Columbia, Mo.—What do you do when you’re locked up in a typical Nebraska-Missouri football game, and that kind has gone against your guys the last couple of years?
Simple. You dust off the old Bummeroosky play, that’s what.
Technically, it’s called a fake punt, but its execution is so preposterous, Nebraska’s players have dubbed it Bummeroosky. Missouri coach Al Onofrio had seen it years ago. He calls it the Jackrabbit play. To his players, it’s just a bummer.
Tom Osborne, the Nebraska coach, termed it a “garbage” play, which seemed sort of disrespectful considering the impact it had on the outcome of Nebraska’s 30-7 victory Saturday.
Missourians referred to the mystery play in barnyard terms.
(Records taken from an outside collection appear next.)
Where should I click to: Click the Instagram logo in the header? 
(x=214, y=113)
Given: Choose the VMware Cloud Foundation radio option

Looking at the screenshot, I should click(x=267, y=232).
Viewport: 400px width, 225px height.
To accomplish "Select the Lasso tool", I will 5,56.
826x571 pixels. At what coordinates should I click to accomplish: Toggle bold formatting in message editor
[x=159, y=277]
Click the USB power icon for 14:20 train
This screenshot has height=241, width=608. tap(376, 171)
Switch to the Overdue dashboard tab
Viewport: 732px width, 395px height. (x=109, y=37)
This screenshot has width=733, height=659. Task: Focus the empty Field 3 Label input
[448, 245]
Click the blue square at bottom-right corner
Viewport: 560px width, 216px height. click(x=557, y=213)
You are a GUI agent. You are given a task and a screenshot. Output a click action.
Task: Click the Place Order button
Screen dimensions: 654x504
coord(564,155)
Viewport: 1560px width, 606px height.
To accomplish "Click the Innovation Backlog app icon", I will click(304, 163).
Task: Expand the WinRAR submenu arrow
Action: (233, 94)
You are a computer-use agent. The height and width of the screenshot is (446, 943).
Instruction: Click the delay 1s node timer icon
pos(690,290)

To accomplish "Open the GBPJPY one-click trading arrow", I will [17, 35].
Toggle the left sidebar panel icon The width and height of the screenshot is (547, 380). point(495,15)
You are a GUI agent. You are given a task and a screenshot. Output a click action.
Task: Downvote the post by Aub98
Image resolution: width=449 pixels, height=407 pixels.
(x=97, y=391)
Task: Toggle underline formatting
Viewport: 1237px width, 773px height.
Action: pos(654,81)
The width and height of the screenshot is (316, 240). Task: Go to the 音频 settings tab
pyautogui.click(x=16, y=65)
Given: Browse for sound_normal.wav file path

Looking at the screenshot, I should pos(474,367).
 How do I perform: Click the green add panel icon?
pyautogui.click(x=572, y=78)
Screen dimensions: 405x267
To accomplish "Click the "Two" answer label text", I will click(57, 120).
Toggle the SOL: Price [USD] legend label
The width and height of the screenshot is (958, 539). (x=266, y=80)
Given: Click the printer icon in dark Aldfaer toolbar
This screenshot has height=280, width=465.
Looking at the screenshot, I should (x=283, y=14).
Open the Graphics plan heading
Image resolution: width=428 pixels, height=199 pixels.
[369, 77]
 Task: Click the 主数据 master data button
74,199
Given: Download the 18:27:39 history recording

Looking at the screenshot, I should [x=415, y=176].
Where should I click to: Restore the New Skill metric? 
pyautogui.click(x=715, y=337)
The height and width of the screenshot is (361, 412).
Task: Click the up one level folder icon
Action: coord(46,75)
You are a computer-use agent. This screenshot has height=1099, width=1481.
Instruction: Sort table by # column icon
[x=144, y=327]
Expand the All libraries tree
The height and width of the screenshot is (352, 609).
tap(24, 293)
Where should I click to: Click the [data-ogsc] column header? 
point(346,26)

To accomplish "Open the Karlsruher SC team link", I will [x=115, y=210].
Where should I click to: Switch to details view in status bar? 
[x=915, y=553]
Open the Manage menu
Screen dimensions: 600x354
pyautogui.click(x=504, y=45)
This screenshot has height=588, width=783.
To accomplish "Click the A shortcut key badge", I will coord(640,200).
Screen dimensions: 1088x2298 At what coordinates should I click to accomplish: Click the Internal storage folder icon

The biggest problem in the press box was trying to decide how to spell Bummeroosky. One wag suggested “M-i-c-k-e-y M-o-u-s-e.”
It came with 1:46 left in the half and nebraska clinging to a 10-7 lead. A noisy Faurot Field crowd of 68,195 and a national television audience were watching. That’s the time to show some class.
Instead, Nebraska went to a sandlot play, with fullback Tony Davis handling the ball between John O’Leary legs, 21 players going to the right and O’Leary going to the left for 40 yards and a touchdown.
It was sweet revenge for the unbeaten (8-0) and third-ranked Huskers. It was a thorough trouncing for the outmanned 5-3 Tigers.
It was difficult for the Huskers to maintain their one-game-at-a-time stance after this one.
“This was the big one, the big one,” shouted fullback Davis in the pandemonium of the locker room. “We’re all the way this year,” yelled defensive coordinator Monte Kiffin.
If Nebraska plays as it did Saturday, the next two games against Kansas State and Iowa State should be mere formalities, although the Husker coaches shudder at such talk. That would leave the finale at Oklahoma for the Big Eight title.
“It was a typical Missouri defense, but we made fewer mistakes this year. We gave it away the last two years. We’re just a better football team than we have been the last couple of years.”
“We have better personnel. We had people who laid down in close games. This year, it’s different. We suck it up when we have to.”
Nebraska quarterback Vince Ferragamo was on who had it when he had to. He admitted to pregame jitters and was not spectacular the first half although he directed his team to a 10-0 first-quarter lead.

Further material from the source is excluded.